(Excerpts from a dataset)
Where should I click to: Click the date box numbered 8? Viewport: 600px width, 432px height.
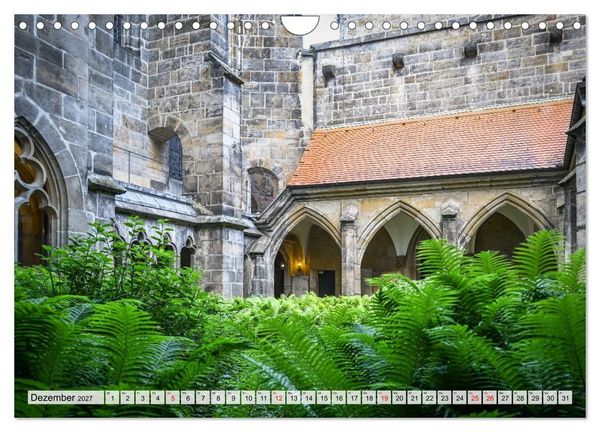[218, 398]
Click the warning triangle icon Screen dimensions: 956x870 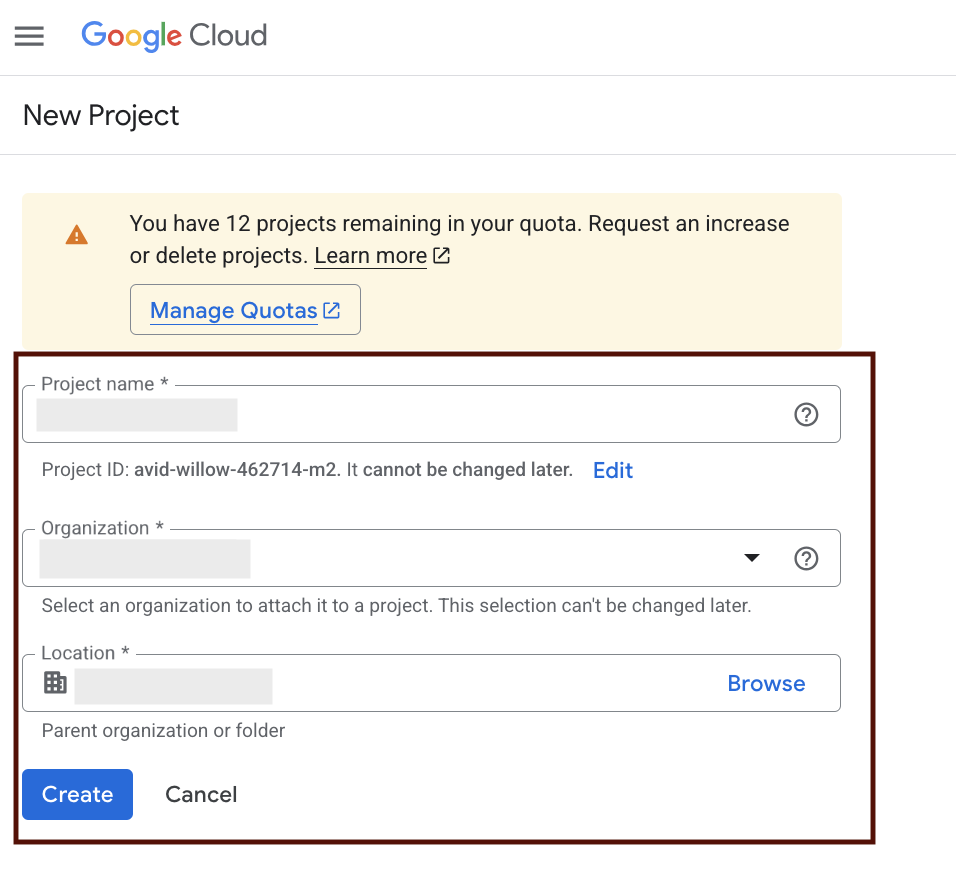tap(77, 235)
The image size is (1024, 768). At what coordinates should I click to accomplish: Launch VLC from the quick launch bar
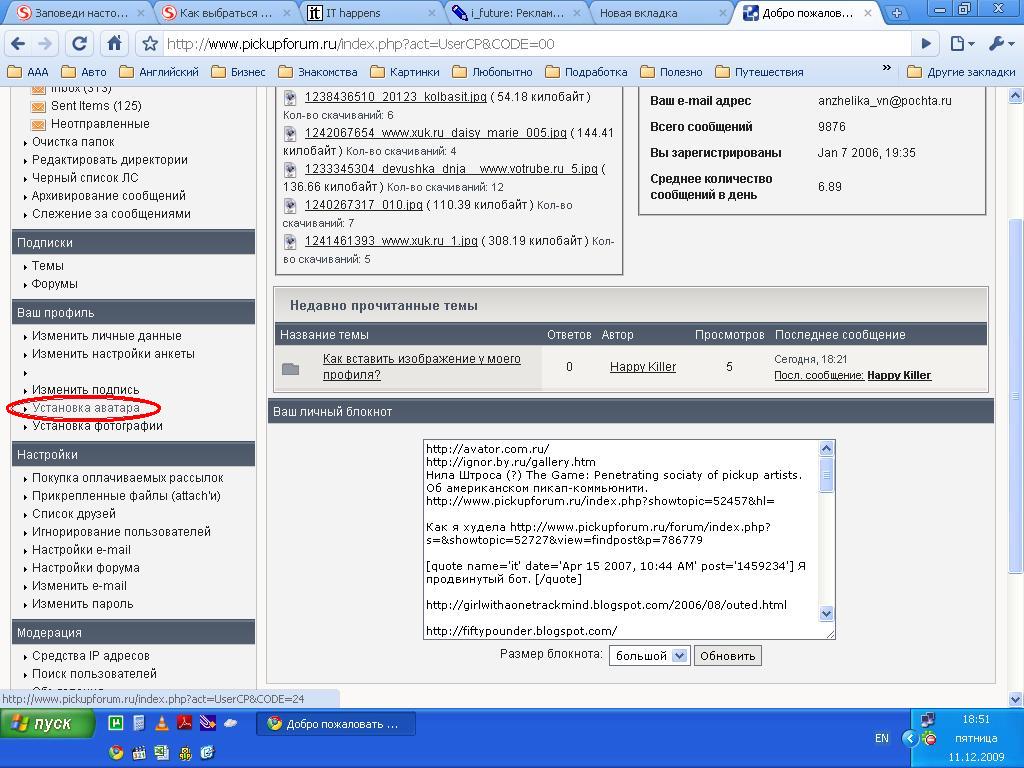pos(162,723)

## EXERCISE INSTRUCTIONS
Print only the lines from the line that contains "The image size" to the final line of the data, inclusive. Pictures stay out.

## RESPONSE TO THIS TASK
The image size is (1024, 768). At what coordinates should I click to accomplish: Launch VLC from the quick launch bar
pos(162,723)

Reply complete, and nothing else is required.